The Goal-Gradient Hypothesis in Stack Overflow
Hoernle, Nicholas, Kehne, Gregory, Procaccia, Ariel D., Gal, Kobi
According to the goal-gradient hypothesis, people increase their efforts toward a reward as they close in on the reward. This hypothesis has recently been used to explain users' behavior in online communities that use badges as rewards for completing specific activities. In such settings, users exhibit a "steering effect," a dramatic increase in activity as the users approach a badge threshold, thereby following the predictions made by the goal-gradient hypothesis. This paper provides a new probabilistic model of users' behavior, which captures users who exhibit different levels of steering. We apply this model to data from the popular Q&A site, Stack Overflow, and study users who achieve one of the badges available on this platform.
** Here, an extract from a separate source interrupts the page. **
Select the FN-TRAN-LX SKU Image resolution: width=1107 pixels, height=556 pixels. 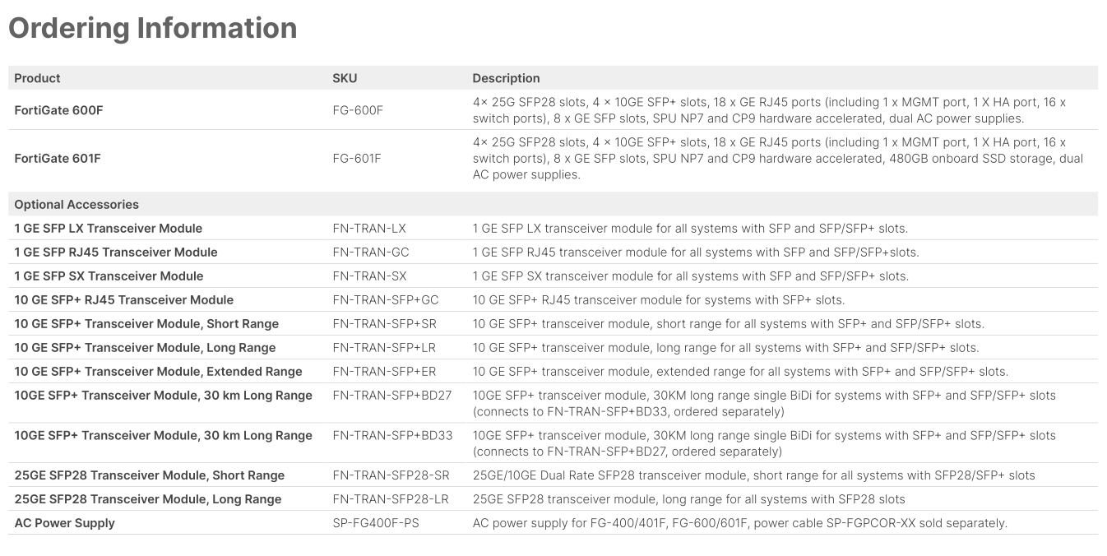pos(369,228)
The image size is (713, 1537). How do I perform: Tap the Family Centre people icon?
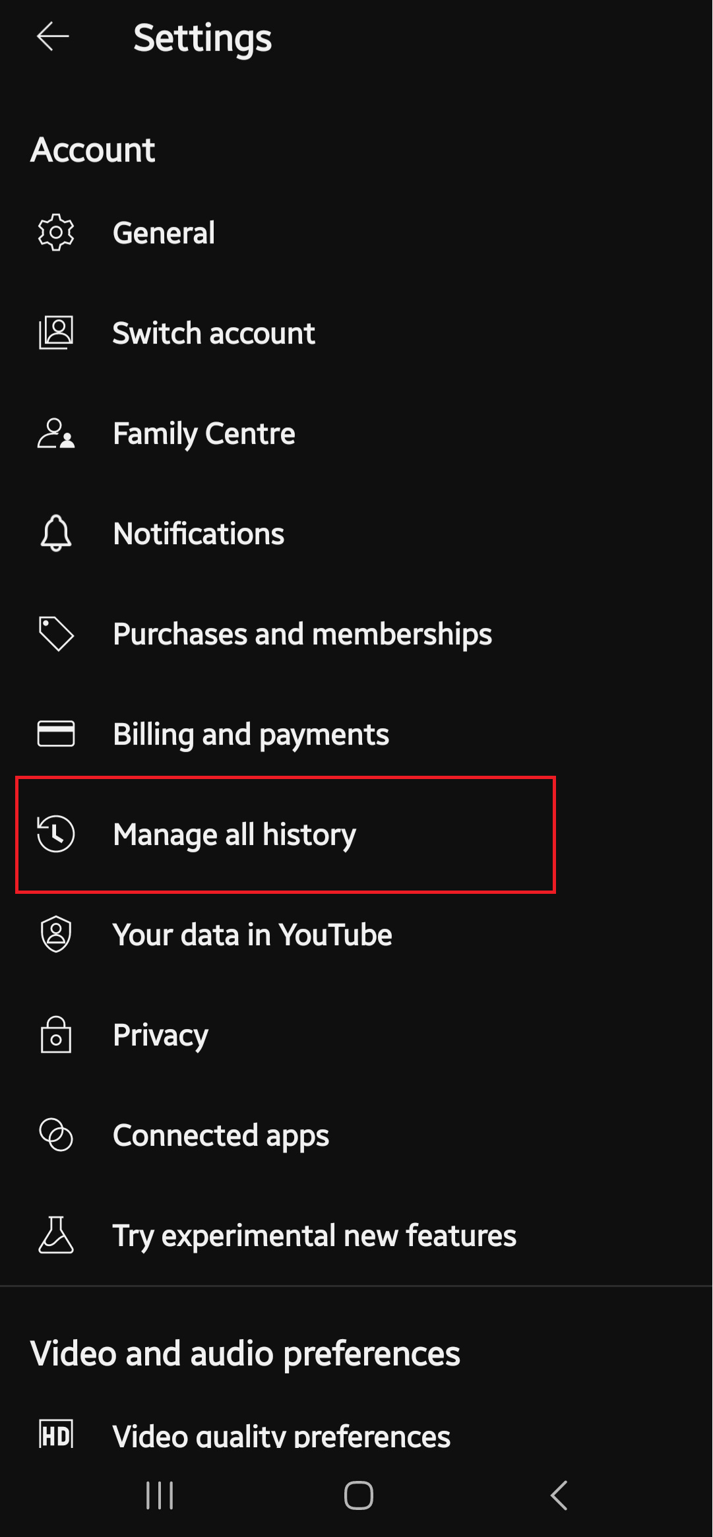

Our results show that only a fraction (20%) of all users strongly experience steering, whereas the activity of more than 40% of badge achievers appears not to be affected by the badge. In particular, we find that for some of the population, an increased activity in and around the badge acquisition date may reflect a statistical artifact rather than steering, as was previously thought in prior work. These results are important for system designers who hope to motivate and guide their users towards certain actions. We have highlighted the need for further studies which investigate what motivations drive the non-steered users to contribute to online communities.